**Task set:**
A: In the piece about the album 'Flow State,' where and in what year did Elena Brower meet the members of Above & Beyond?
B: Continue the article on Elena Brower and Above & Beyond's 'Flow State' album, starting right after its last sentence.
══ Given passage
Still, my Columbo-like powers of deduction are functioning enough that I gather this ethereal presence must be Elena Brower. One of the world’s leading yogi (not the bear), the story goes that she met the guys from Above & Beyond at Burning Man (where else?) in 2014. She led a yoga session in front of the Robot Heart soundsystem in the deep playa while Above & Beyond DJed (The set has now been streamed over two million times on Soundcloud). It was, by all accounts, such a profound and powerful experience for everyone involved that they ran it again five or six times at various other festivals and parties and eventually  decided to collaborate on a new album, ‘Flow State’.

The record itself is a continuous ambient instrumental mix, but there’s also a second version featuring a lengthy spoken word piece by Elena. The threat of a ‘spoken word yoga album’ is usually the sort of thing that makes me delete an email faster than you can think of a rhyme for Jeremy Hunt, but right now listening to Elena I realise I’d sell the stronger of my two kidneys for a recording of her. It’s not just that she’s gracefully guiding us through the yoga, making even pretzeling myself into an excruciating pigeon position seem elegant, it’s that she’s keeping up such a steady stream of wisdom about gratitude and safety and self-reliance that I catch myself smiling up at the clear blue sky. The music swells euphorically, not in a I’ve-just-dropped-a-pinger-in-Block-9 way, more like a striding-off-into-a-new-dawn way. It feels vast and cinematic. I’m Renton with the bag full of cash at the end of ‘Trainspotting’. I think it’s all going to be OK. I think it’s going to be fine.

Once Elena is done restoring me to the status of functioning human, I sit down with her and Above & Beyond’s Paavo Siljamäki and Tony McGuinness to find out how they ended up creating this instant dose of Serenity Now.

“We’re obviously DJs who spend most of our time playing dark nightclubs,” explains Paavo. “I think where this fits in is that I feel like if I look after my own mental fitness better, and look after my body better, if I’m in better shape mentally and physically, then I can get more out of the parties. It enables a lot more fun in life.”

We’re living in a hyper-accelerated age, where the danger of pushing yourself too hard and too fast is all too real. That fear is the tragic backstory to this project, which was born in the wake of the recent suicides of Avicii and Bill Hamel, a member of Fatum, who released music through Above & Beyond’s label Anjunabeats.
════
══ Supplied records
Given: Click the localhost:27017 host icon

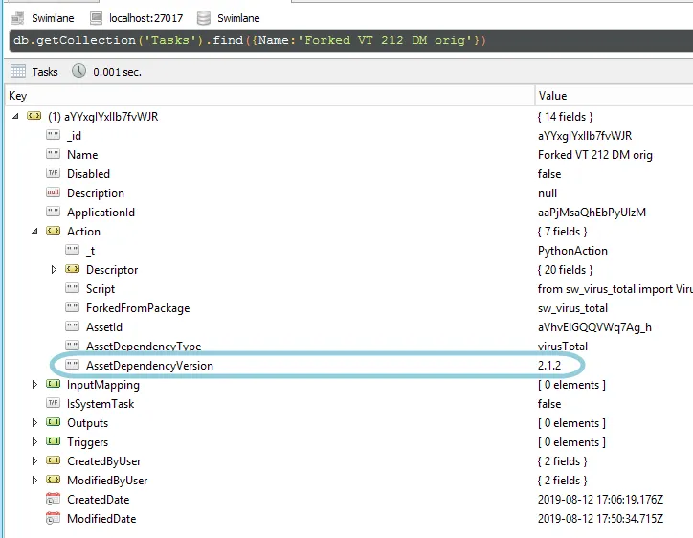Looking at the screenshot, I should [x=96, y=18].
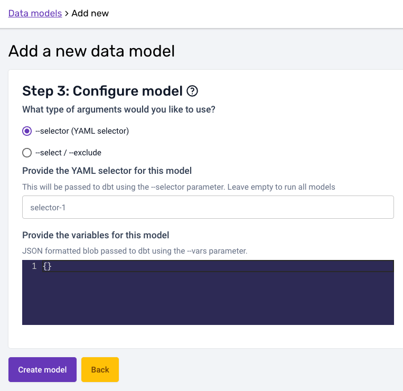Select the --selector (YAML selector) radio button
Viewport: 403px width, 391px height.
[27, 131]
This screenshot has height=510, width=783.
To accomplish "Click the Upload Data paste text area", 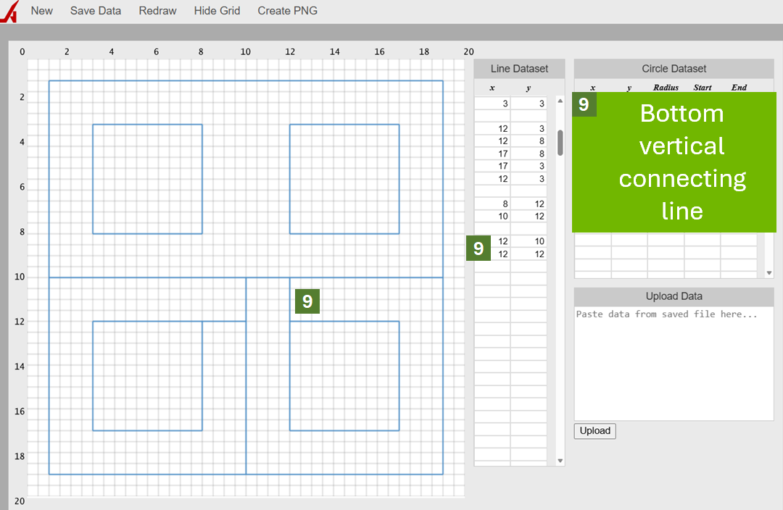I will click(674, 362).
════
══ Supplied records
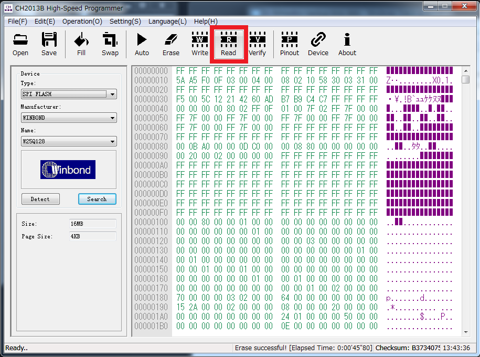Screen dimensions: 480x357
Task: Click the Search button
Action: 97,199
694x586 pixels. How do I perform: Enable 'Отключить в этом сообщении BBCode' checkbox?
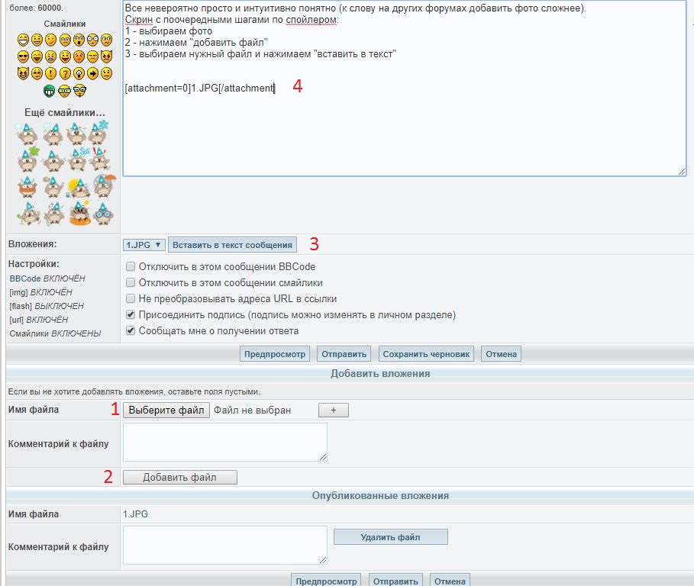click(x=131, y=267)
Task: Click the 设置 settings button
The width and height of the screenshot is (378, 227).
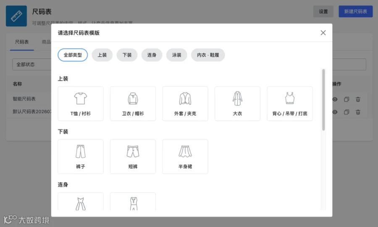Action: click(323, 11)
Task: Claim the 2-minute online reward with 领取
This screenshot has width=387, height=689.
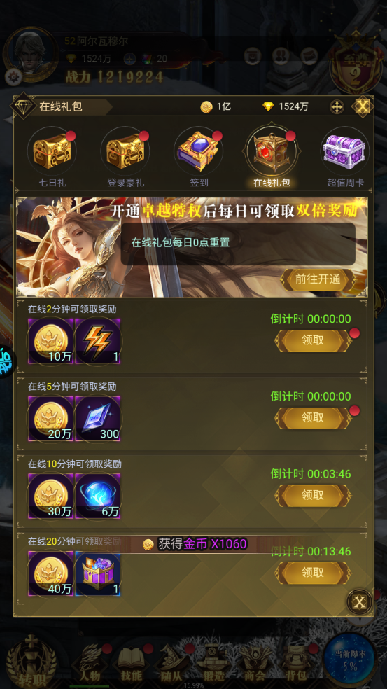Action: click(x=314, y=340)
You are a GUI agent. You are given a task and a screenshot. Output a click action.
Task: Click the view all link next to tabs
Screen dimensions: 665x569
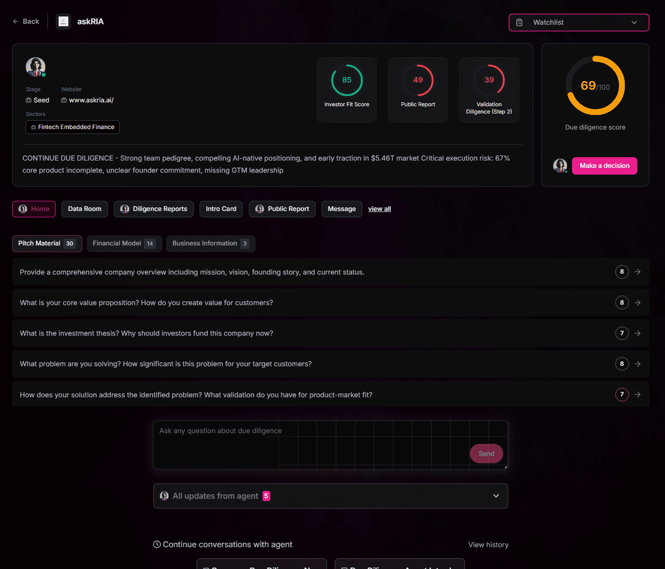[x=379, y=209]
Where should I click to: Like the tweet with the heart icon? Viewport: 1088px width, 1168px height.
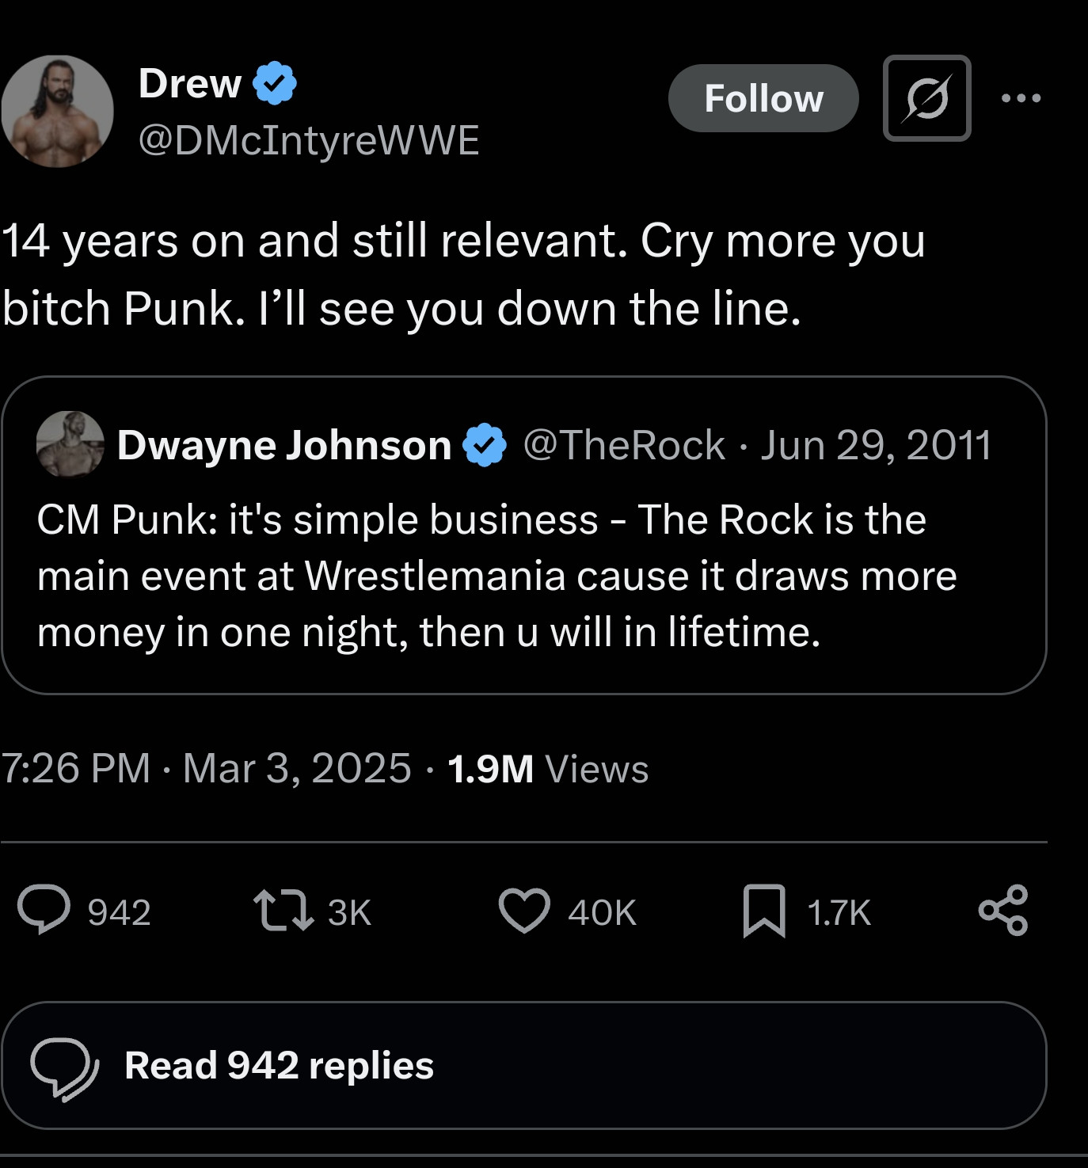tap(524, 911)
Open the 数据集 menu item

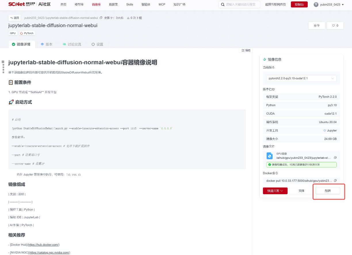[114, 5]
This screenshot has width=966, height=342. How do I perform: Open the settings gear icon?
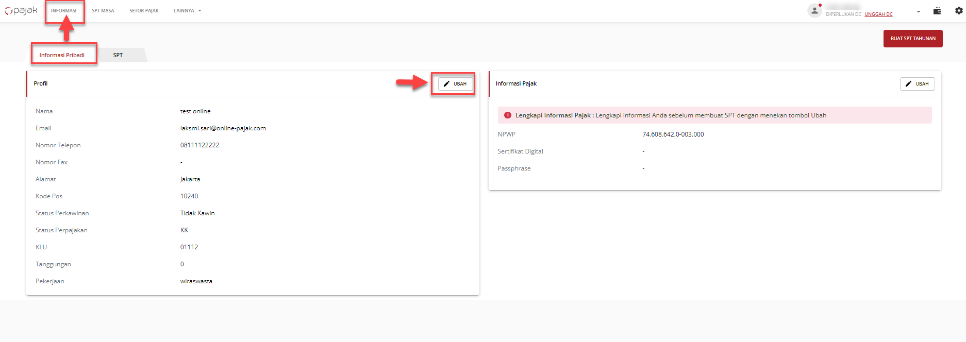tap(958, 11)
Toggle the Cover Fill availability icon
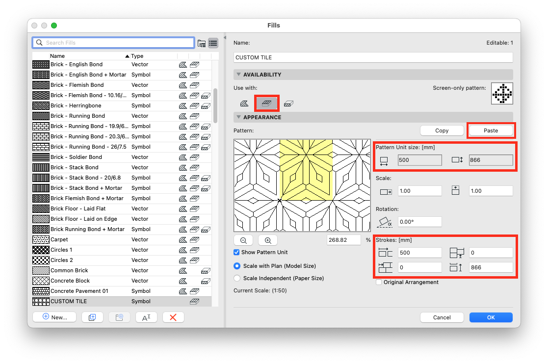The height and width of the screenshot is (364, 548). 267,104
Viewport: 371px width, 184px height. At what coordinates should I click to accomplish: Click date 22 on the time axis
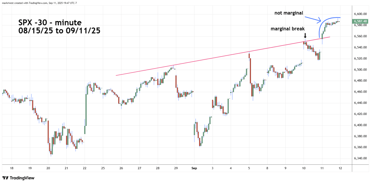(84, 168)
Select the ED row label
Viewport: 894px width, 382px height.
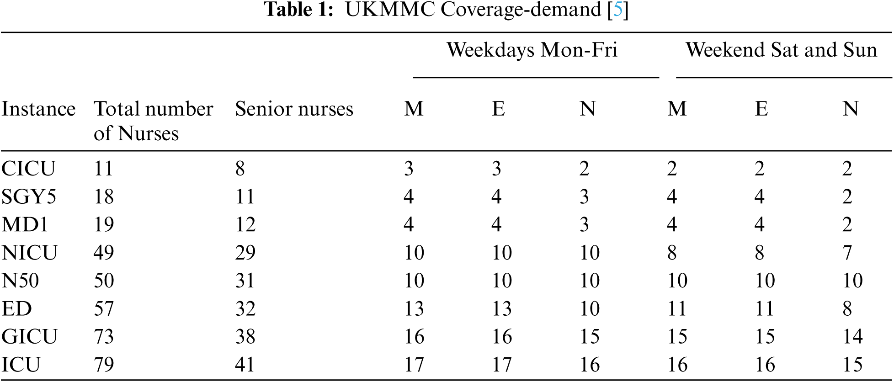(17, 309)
════
**Outputs by task:**
A: At Burning Man in 2014.

B:
“I’ve been burning out,” says Paavo. “I’ve been struggling with depression. For me, this has been a therapeutic thing. I’ve needed to stop stuff, and I’ve needed space to really work through things. Music is such an awesome thing because I can make music if I’m feeling happy or sad or tired or energetic. That’s very much where a lot of this album has come from, from a very painful and dark place, but doing it has been a release and now that’s it’s out there maybe it’s going to resonate with people who are struggling. All the shocking things that have happened in the last few years have made me realise that we need to get people talking about this. There’s no shame in it.”

To reinforce the message he wanted to convey with this music, Paavo approached Elena to record her voice-over. “Her message is so on point with what we’re trying to do,” he explains.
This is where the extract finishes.